Ne yapalım Bekir? Kaldıralım başında olduğun bakanlığı... Bütün ülkeyi etnisitelere, aşiretlere, cemaatlere, tarikatlara pay edelim! Her grup kendi meselesini halletsin... Bir "siyasî İslâmcı" mülevves fikirlerine "Medine Sözleşmesi"ni âlet ederek, "Herkes kendi hukukunu kursun." demişti. Maksadı etnikçi siyasîlere yol açmaktı. "Türk" deyince o mülevves fikirli zatın midesine ağrılar girer çünkü.
Bekir seninle en son ne zaman atışmıştık? Bir şehit cenazesi meselesinden dolayı. Yerköy'de, şehidin namazı senin yüzünden yarım saat geç kılınmıştı. Bunları yazınca çok kızmış ve haber göndermiştin: Asla geç kalmadım! Ama o sıra ben de oradaydım. Sana mı inanıyım, kendime mi? demiştim.
"Mahkeme karışmamalı, demedim." diyemezsin. Senin ağzından bizzat duydum.
Bekir, hangi bürokratını, Saray adına, mahkemeyi etkilemek için kime gönderdiğini de biliyorum. Bu sözünü söyledikten sonra Yargıtay'a da hangi bürokratlarını göndereceğini bilmek zor değildir!
Mevcut MHP Genel Başkanı da muhakkak Bekir gibi düşünüyordur. Yoksa neden hukuku yok saysın ki!
Mevcut Başkan, Ak Parti'nin has adamlarıyla kol kola... Hüseyin Kaya diye birini bizzat davet etmiş, görüşelim, demiş. Ak Parti'nin bir hukuk derneğinin başı bu zat. Kongre kararının Yargıtay safhasında ne diye görüşülür AK Parti'nin adamıyla?!
Nereden nereye? Denize düşen yılana sarılırmış.

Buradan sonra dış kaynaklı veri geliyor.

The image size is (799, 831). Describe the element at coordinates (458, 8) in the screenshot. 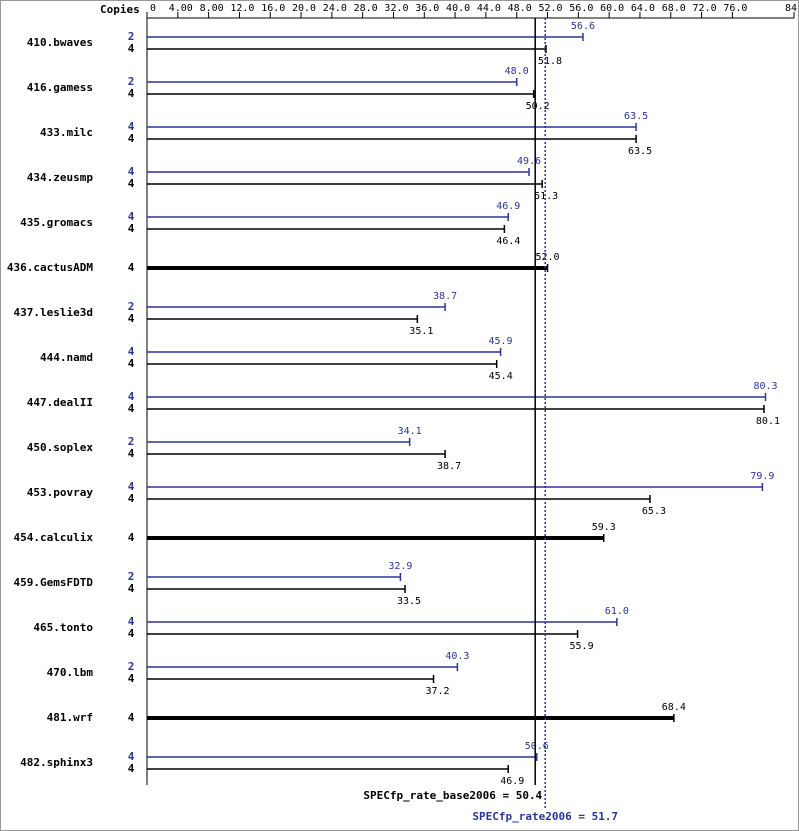

I see `x-tick-label: 40.0` at that location.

17/25 Aralık için: "Ver Bilal'i al iktidarı!" diyordu. "Hilâl düşerken Bilal yükseliyor." diyordu...
Kişileri çocukları üzerinden suçlamaya hiç itibar etmem. Tapelerde adları geçtiği hâlde, zaruret dışında, o da bir iki defa, R. T. Erdoğan'ın çocuklarının adını bu köşede yazmadım. İnsanın en kıymetli varlığı evlâdıdır. Üstelik, bir babanın hatası, evlâdını istenmeyen mecraya sürükleyebilir. Baba dururken evlâdı öne çıkarmak!... İnsan biraz düşünür!
Mevcut Genel Başkan, R. T. Erdoğan'ın üzerine gitmek için, can evinden vurmak istemiştir. Şimdiyse... Aman Allah'ım! Koltuğuna tutunabilmek için, Saray'ın adamlarıyla teşrik-i mesaide! Ve Saray'ın jargonuyla konuşuyor.
Meral Akşener, önceki gün CNNTÜRK'teydi. Akif Beki'yi burada tebrik ediyorum. MHP üzerine en çok haberlerin çıktığı gün, muhalif bir ismi davet etmiş ve cevap hakkını kullandırmıştır. Meral Akşener Mevcut MHP Başkanı'na "17/25 Aralık kumpas mı, yolsuzluk soruşturması mı?" diye soruyor. Ben de daha önce buna dikkat çekmiştim. Mevcut Başkan R. T. Erdoğan'ın "paralel" ipini sarılınca, 17/25 Aralık'ı yolsuzlukların faş edildiği gün saymayacaktır!
Ne desem şimdi! Söz buluyorum ama söylemek istemiyorum!
Mevcut Başkan'ın has adamı Celal Adan Ülkücülere "nesebi gayr-i sahih" demiş. Yarın görüşeceğiz!